29 May 2010

Origin of the Family, Private Property and the State


The Origin of the Family, Private Property and the State

Evelyn Reed’s 1970 essay “Women - Caste, Class or Oppressed Sex?” and her 1975 full-length book “Woman’s Evolution” built upon Frederick Engels’ work “The Origin of the Family, Private Property and the State” which had been published in 1884 in the year following the death of Karl Marx.

Our main discussion in this part of the series “No Woman, No Revolution” would be around Reed’s essay (but we still have no venue for that discussion). Today we look at Chapter 9 of Engels’ book (the chapter called “Barbarism and Civilisation”). Both documents are linked below as MS-Word downloads.

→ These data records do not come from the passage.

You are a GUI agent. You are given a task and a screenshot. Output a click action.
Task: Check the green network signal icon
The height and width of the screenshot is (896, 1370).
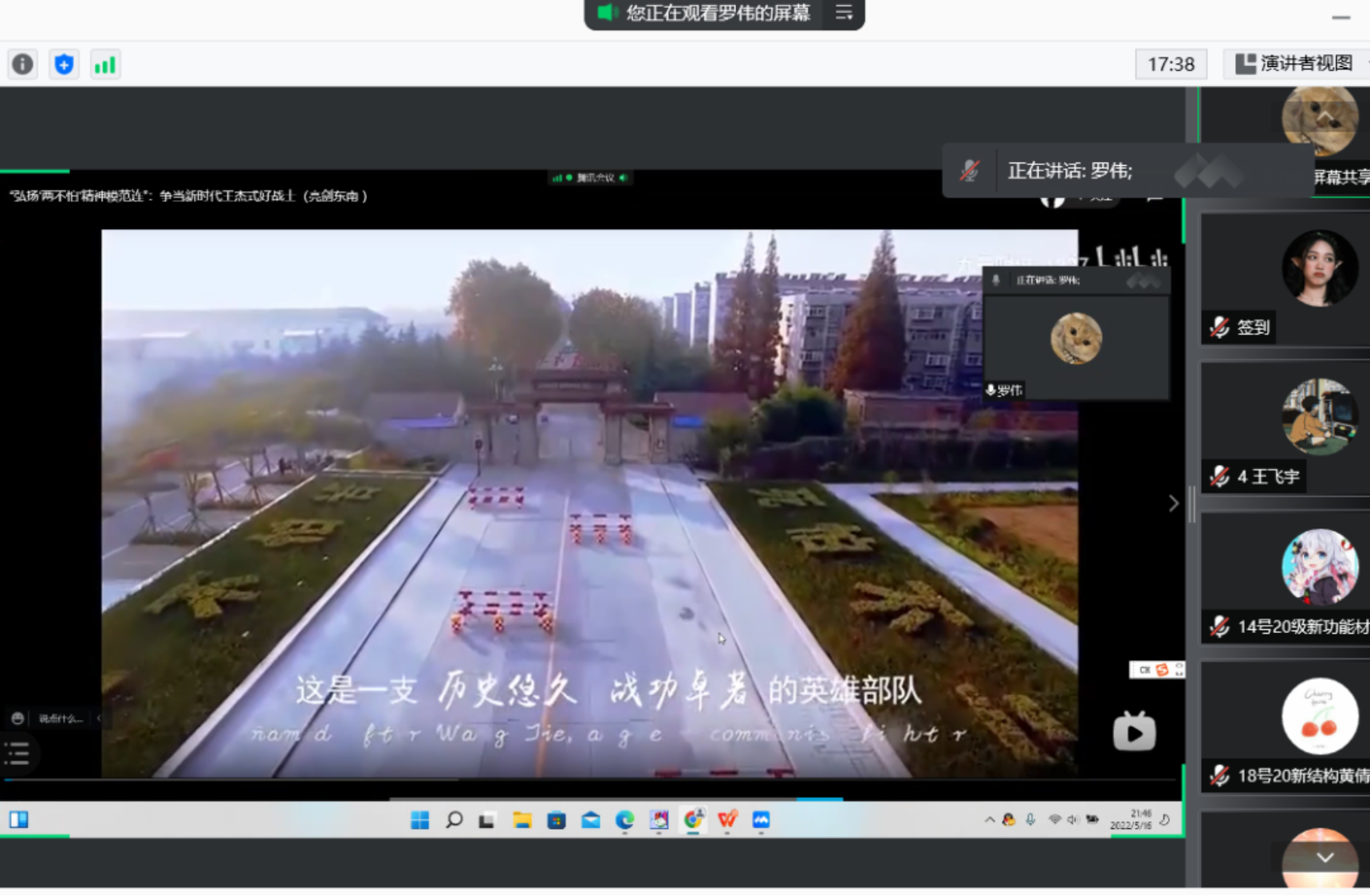pyautogui.click(x=105, y=64)
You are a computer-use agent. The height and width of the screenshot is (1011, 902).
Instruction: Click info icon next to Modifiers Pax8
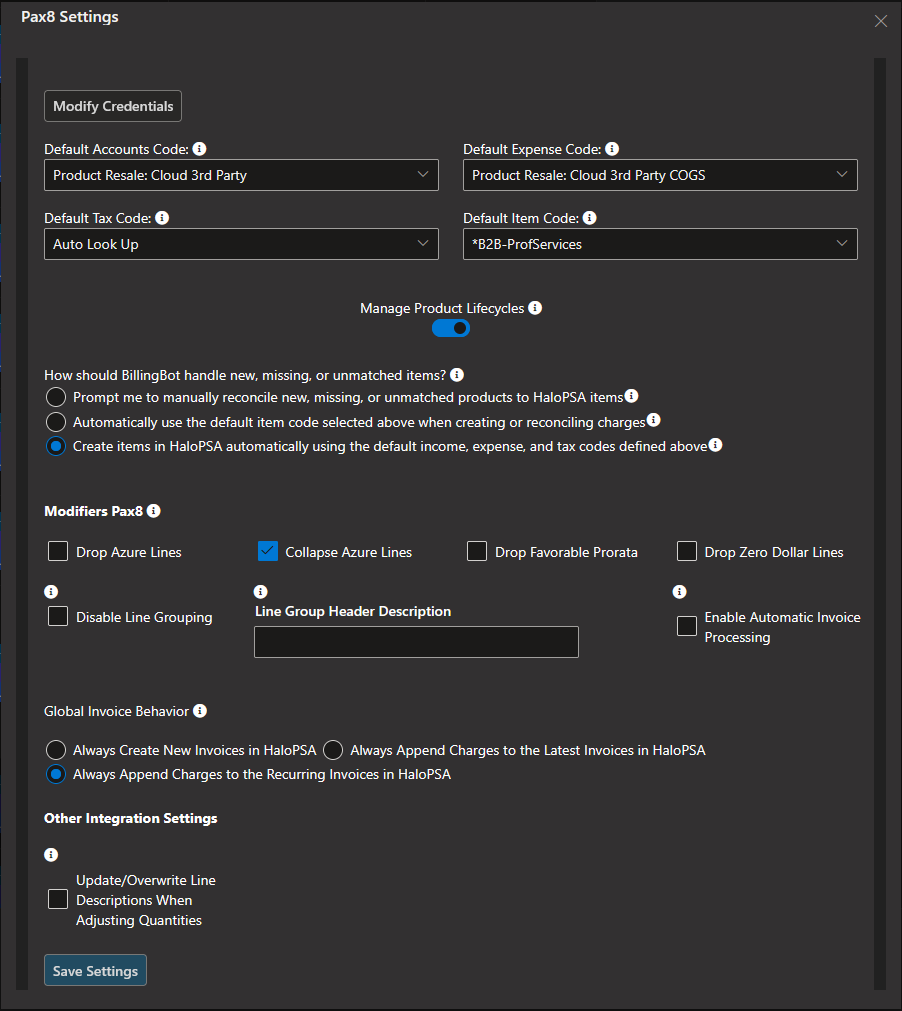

Marx had already worked on source material, including Henry Morgan’s 1877 book called “Ancient Society”.  Engels found Marx’s working papers for this project and at once started to prepare a book from them for publication. By the time Engels died in 1895, twelve years after Marx, he had also edited and published Volumes 2 and 3 of Marx’s masterpiece, “Capital”, Volume 1 of which had been published by Marx in 1867.

The particular contribution of “The Origin of the Family, Private Property and the State” is that it shows the common, interdependent origin of private property and the State, the fall of the women into the oppressive condition which they subsequently continued to suffer, and the institutions of money, writing and law. This revolutionary break was in fact the end of pre-history and the beginning of history, which as Marx and Engels had noted in 1848, was from then on “a history of class struggles”.

The transition from prehistoric communism took place a long time ago in some parts of the world. In Egypt and Mesopotamia (Iraq) it may have happened more than five thousand years ago. In most other parts of the world it was a much more recent phenomenon. The fall of the women may in some ways still not yet be complete in some places.

The simultaneous nature of the triple catastrophe (property, state and downfall of women) means that the remedy for all three will likewise have to be simultaneous. The urgent abolition or “withering away” of the State is a woman’s issue. The socialist project is a woman’s project.

Communism is a necessity for women. The reversal of the downfall of the women can only be achieved by the simultaneous abolition of property and the State. Likewise, the abolition of property and the State cannot be achieved without the conscious restoration of women to their proper place in human society. All three goals have to be achieved together. The three goals are actually the same goal, and the name of it is communism.

You can safely ignore the first three paragraphs of Chapter 9. These paragraphs only refer back to earlier chapters in the book.

From then onwards, what you will find is a virtual history of human society from its beginning right up to modern times.